Domestic violence on the rise; Stalking soon follows
GRAND ISLAND, Neb. (KSNB) - Six million people in the United States are being stalked every single year and with domestic violence on the rise during the coronavirus pandemic, this type of harassment might be happening more than you think.
“When victims decide that they are strong enough to get away from someone then that takes that control away. Then they’re going to step it up and usually start stalking,” said Crisis Center Associate Director Ladonna Obermiller.
The Crisis Center in Grand Island knows first hand what this type of harassment can do to victims. It causes survivors to constantly look over their shoulder in fear of being found and attacked.
“It really can cause some chaos,” Obermiller said. “We’ve had victims who lost their job because their stalker is driving past the business, or their calling or they’re coming into the business and trying to have contact even if there is a protection order is in place.”
Aggressors may call, leave threatening emails and texts. They may also leave unwanted gifts, set trackers on cars and devices, or even harass family members to get in contact.
The Grand Island Police Department suggests victims document phone records, take screenshots and save all communications because it can be hard to prove someone is stalking in a court of law.
“Somebody just driving by a house proving that intent may be difficult. That’s why we need that documentation and we need that visual pattern of behavior over time,” Lt. Dean Kottwitz said.

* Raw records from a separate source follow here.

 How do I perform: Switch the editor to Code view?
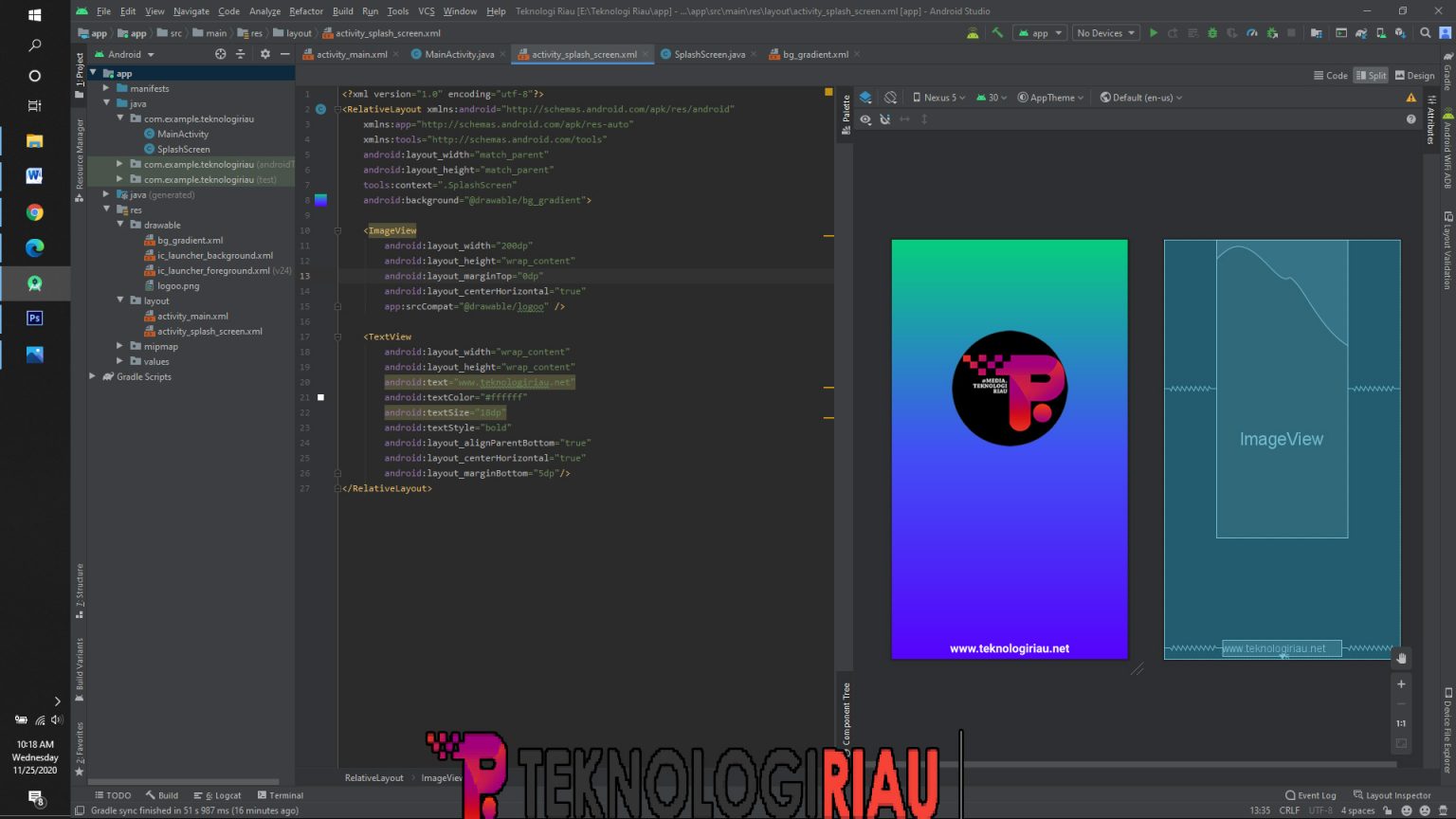1330,75
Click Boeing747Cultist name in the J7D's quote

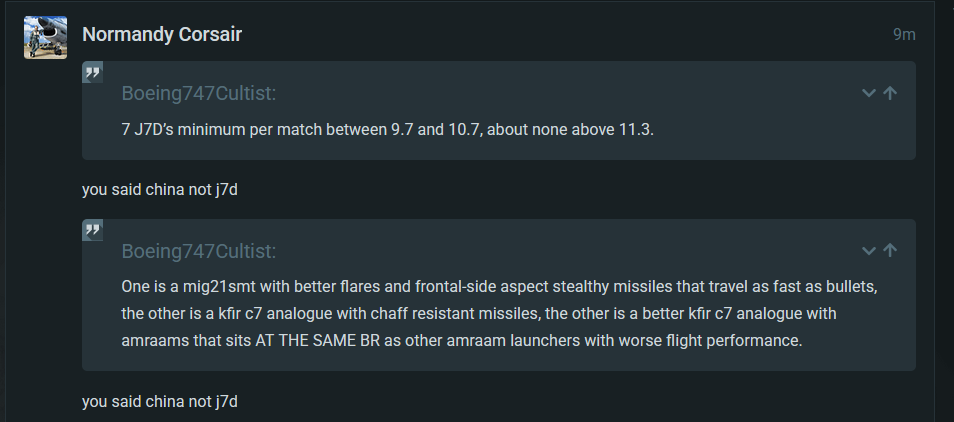point(199,94)
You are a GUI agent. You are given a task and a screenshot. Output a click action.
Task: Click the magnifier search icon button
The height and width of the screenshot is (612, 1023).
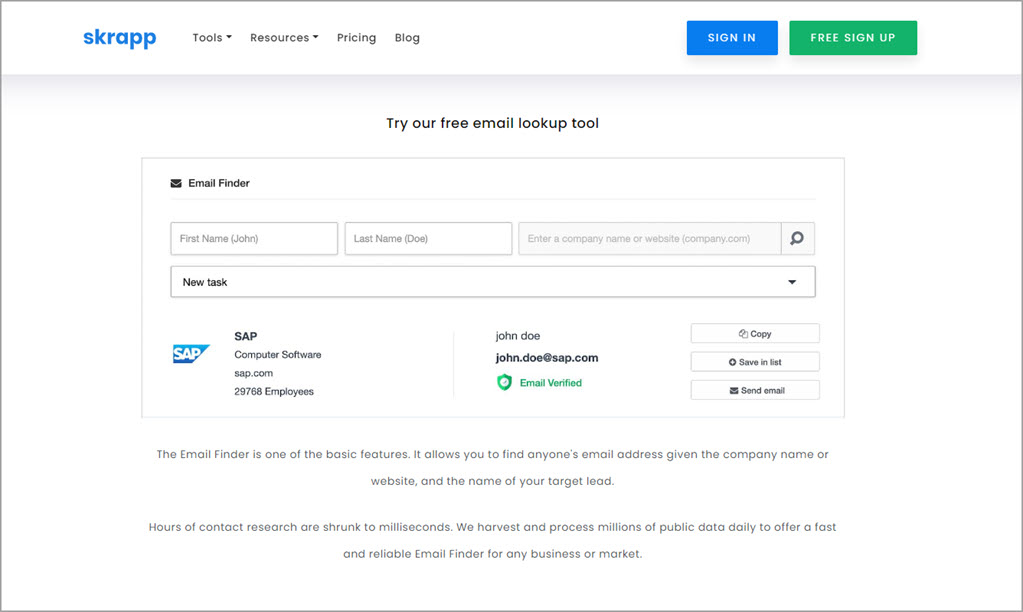tap(797, 239)
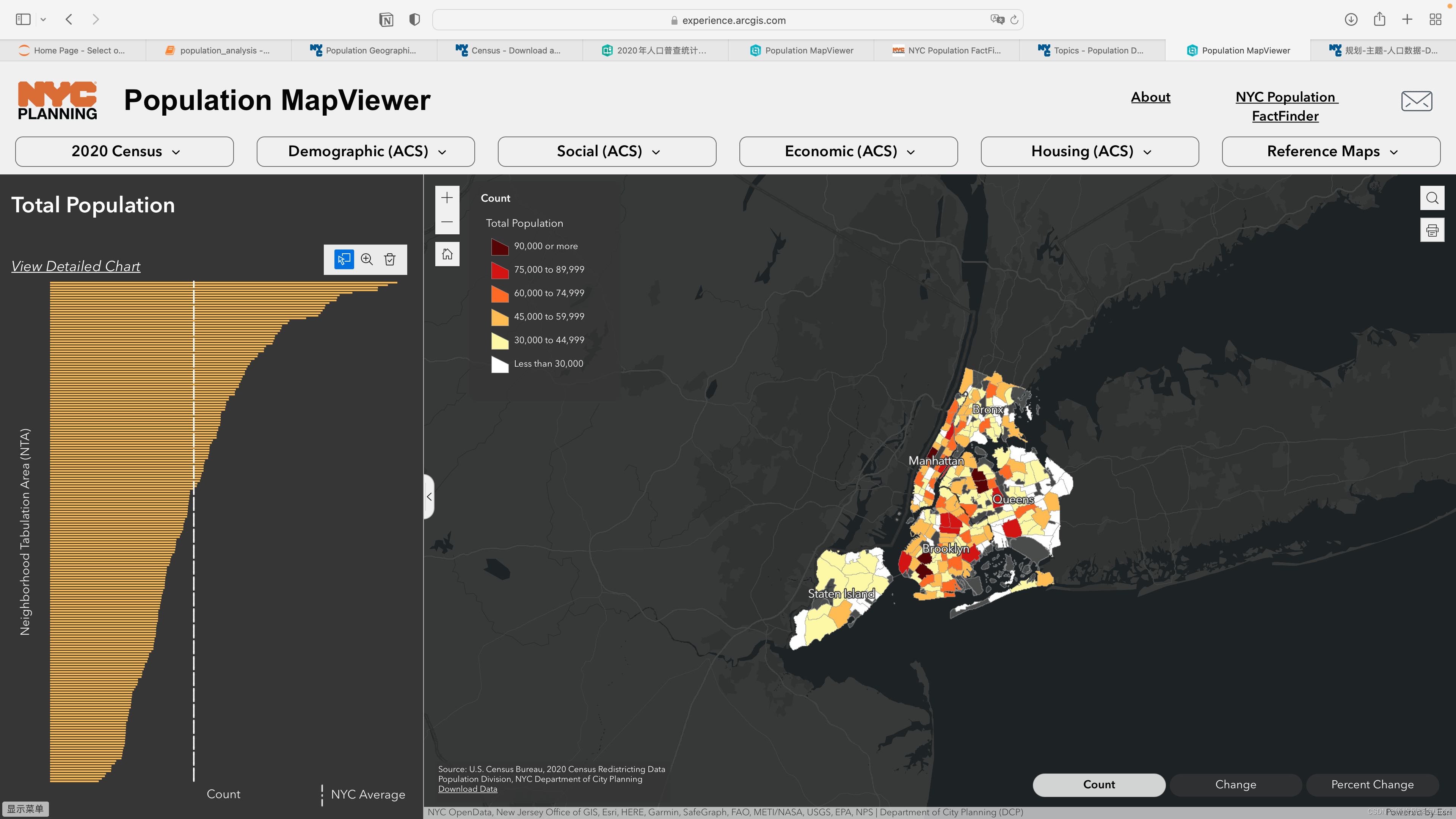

Grand Island Police tells victims to stop by or call them directly at (308) 385-5400. The Crisis Center also suggest reaching out to them through their 24/7 hotline at (308) 381-0555, or message them on their website or Facebook for help. They get protection orders, offer services and shelter for victims to seek refuge from their attacker while they investigate.
“We work very closely with law enforcement and we can help you get you through that,“ Obermiller said. “We have a lot of services here for all victims of domestic violence, sexual assault, stalking, human trafficking.”
Lt. Kottwitz said victims who don’t seek help often times end up getting hurt or worse, killed.